(begin)

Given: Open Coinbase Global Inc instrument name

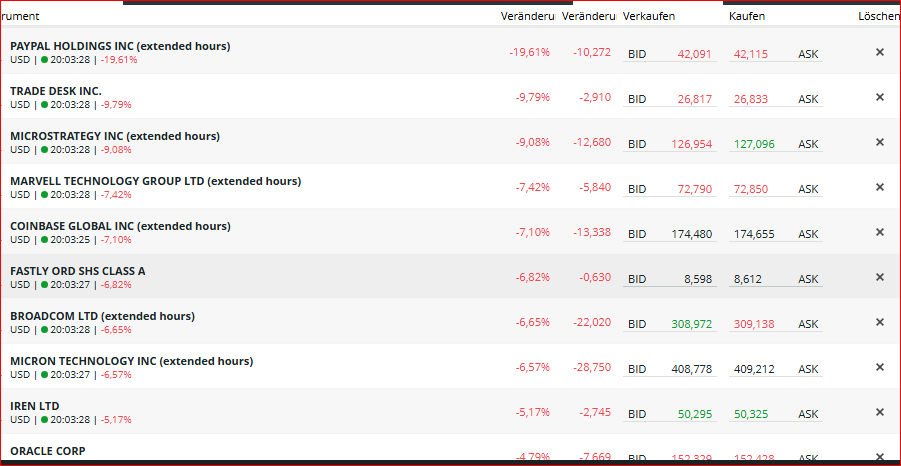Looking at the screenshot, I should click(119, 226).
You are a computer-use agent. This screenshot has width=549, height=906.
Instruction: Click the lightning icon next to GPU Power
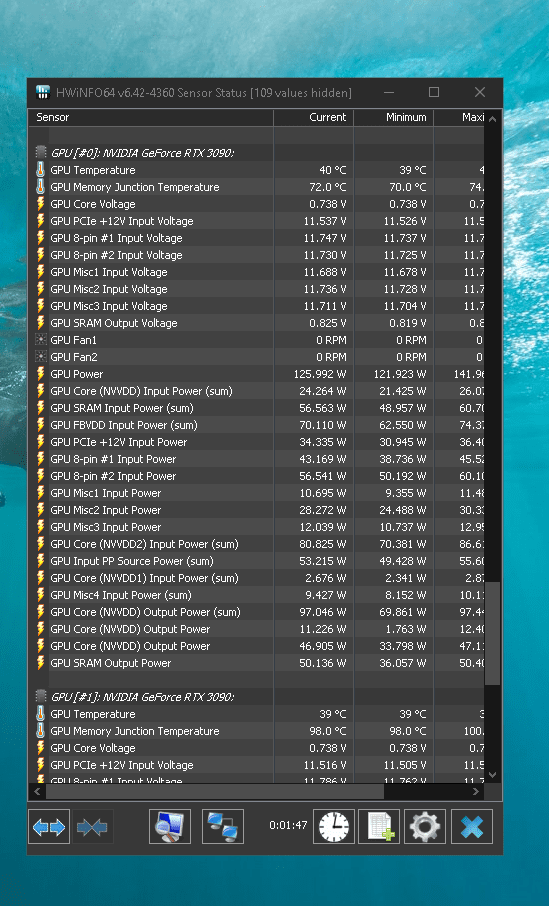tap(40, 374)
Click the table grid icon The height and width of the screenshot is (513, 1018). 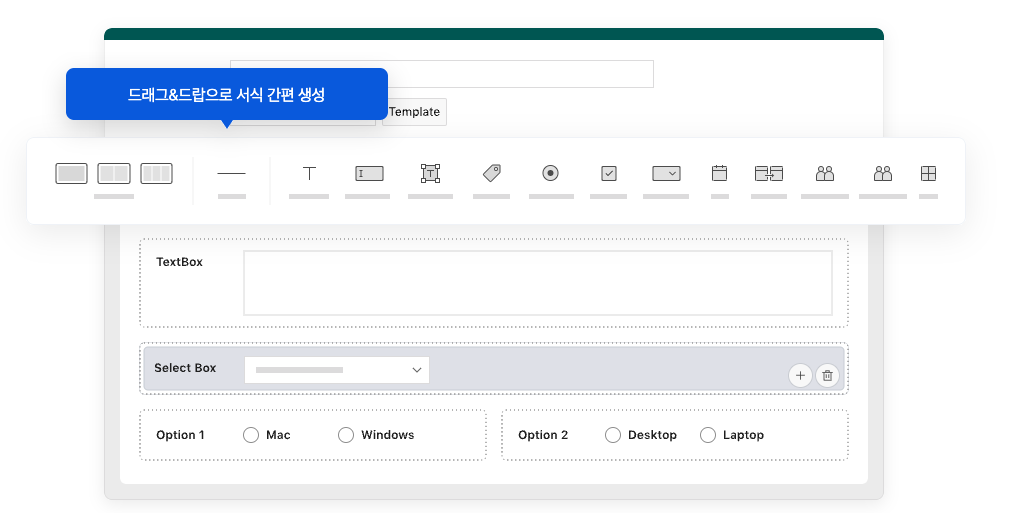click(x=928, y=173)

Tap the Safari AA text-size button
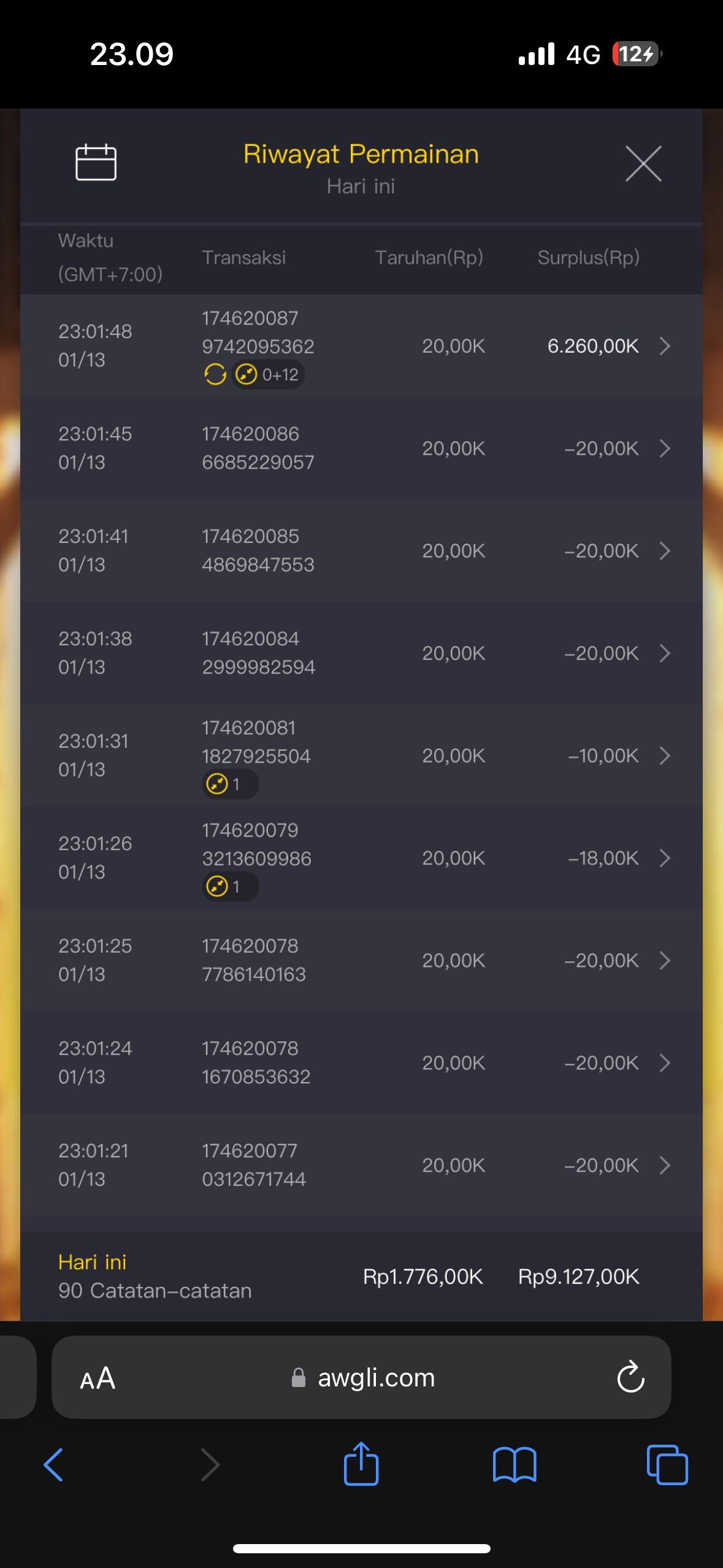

(end)

> [Exercise brief]:
Copy the listing word for word, from its first line up to and including the line that contains "tap(40, 374)", and leave the pictures out.

> [Written solution]:
Given: Open Coinbase Global Inc instrument name

Looking at the screenshot, I should click(119, 226).
You are a computer-use agent. This screenshot has width=549, height=906.
Instruction: Click the lightning icon next to GPU Power
tap(40, 374)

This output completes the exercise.